Dual and four-zone systems are beginning to make an impact, but only in high end products, and it does beg the question as to why the industry continues to heat or cool the entire vehicle cabin when there might be only one occupant, the driver, or driver, plus front-seat passenger. Heating or cooling a car that is only one quarter or 50% occupied is, patently, a waste of energy.
Kauppila admits that Delphi is "developing" spot cooling systems that effectively duct air specifically to individuals and there is potential for "shower effect" air streams through the roof liner, as seen in last year's Visteon's C-Beyond concept.
However, the challenge with visions like this is that they require a fundamental change in the vehicle's architecture and, if the body structure is also used to duct the air around the vehicle, it has a potential influence on non-HVAC issues, such as crash structures.

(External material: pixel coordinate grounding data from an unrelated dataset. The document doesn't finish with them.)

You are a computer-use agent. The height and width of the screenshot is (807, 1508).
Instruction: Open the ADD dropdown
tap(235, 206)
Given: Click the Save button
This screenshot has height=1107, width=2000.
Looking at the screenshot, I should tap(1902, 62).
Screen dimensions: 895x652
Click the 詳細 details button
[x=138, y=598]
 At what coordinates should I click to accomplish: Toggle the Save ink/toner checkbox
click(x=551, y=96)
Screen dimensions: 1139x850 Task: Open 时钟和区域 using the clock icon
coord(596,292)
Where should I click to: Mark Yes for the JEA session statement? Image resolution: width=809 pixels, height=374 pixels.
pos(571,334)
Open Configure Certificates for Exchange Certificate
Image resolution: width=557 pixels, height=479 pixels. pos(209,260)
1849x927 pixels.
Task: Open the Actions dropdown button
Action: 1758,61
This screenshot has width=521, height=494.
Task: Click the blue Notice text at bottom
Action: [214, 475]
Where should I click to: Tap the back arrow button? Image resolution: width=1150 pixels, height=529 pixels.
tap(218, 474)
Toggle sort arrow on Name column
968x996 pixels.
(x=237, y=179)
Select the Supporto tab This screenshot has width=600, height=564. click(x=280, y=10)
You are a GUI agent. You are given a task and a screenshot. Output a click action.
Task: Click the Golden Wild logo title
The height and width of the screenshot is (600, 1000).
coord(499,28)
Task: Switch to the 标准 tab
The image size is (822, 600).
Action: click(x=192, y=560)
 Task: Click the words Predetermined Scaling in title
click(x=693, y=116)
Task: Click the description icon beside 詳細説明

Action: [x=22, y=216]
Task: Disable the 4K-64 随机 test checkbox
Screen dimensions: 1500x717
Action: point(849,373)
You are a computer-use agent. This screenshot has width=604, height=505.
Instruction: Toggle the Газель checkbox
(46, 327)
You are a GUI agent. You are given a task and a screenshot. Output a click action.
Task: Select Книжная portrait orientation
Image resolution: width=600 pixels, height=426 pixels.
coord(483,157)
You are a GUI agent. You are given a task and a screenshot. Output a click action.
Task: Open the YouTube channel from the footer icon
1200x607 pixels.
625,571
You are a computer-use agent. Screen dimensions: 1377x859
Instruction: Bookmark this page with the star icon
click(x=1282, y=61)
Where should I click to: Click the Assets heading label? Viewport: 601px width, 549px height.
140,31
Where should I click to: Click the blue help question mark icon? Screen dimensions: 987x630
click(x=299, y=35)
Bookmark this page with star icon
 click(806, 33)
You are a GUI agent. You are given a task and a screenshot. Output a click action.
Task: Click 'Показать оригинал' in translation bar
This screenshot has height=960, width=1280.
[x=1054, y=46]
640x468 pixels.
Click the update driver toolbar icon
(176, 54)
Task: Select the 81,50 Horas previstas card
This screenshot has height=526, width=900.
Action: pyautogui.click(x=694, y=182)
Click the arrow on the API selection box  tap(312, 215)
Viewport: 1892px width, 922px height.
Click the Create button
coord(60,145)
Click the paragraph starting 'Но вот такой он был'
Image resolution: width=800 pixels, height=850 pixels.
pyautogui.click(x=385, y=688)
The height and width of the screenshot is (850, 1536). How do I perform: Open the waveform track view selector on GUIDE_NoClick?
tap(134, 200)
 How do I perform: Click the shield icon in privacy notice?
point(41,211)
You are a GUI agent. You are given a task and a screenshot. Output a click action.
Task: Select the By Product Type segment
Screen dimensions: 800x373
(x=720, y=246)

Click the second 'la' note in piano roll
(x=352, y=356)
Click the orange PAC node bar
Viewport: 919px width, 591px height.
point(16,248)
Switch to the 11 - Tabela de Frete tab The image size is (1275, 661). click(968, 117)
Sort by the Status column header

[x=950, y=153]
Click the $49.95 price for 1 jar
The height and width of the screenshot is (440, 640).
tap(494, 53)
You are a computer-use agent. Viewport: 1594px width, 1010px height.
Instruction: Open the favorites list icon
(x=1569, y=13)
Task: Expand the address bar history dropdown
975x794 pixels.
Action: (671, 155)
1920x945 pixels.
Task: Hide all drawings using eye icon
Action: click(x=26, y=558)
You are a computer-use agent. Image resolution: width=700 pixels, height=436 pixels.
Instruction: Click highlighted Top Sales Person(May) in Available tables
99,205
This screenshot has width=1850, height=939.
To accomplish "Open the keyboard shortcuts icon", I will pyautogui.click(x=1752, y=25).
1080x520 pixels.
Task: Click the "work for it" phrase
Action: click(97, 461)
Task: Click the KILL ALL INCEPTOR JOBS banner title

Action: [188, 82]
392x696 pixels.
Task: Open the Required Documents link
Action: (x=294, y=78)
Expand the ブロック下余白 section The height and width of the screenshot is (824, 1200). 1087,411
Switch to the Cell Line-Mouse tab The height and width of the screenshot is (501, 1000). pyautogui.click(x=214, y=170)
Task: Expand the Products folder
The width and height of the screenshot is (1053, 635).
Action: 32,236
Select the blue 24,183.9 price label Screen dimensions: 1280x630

That said, not all changes need to involve radical engineering or structural solutions, as Behr revealed at the recent Frankfurt motor show. American consumers tend to prefer stronger, colder air conditioning, compared to Europe, explained Markus Wawzyniak, director of advanced engineering HVAC, and this can cause discomfort, especially to contact lens-wearing occupants.
Behr's 'Natural Breeze' system is designed to overcome that, without making significant alterations to the basic HVAC system and its ducting. "It's designed to provide both focused and diffused airflow from the same vent. There are some luxury cars that deliver diffused air, but they require additional space and parts, and impact the design.
"Occupants can have a very focused airstream onto their body for quick cool-down and then regulate it for a gentler draught."
It's a breeze
In the spot mode setting, it appears and feels like a conventional circular vent. Changing to the 'Natural Breeze' mode brings into play a series of vanes that rotates the airflow, which then uses its own momentum to disperse itself, creating a very low pressure drop design.
"In current cars, you either reduce the airflow or direct it away from you," comments Wawzyniak, "and lose the high quality of the air. With this, you could switch off all the other zones and just activate one, so using the energy that much more efficiently. We sense it would appeal to a lot of end customers, because it's not going to be that costly for its effectiveness."
HVAC developers are taking incremental steps in improving air distribution within vehicle cabins, while minimising power absorption. But clearly there's still further scope for improvement.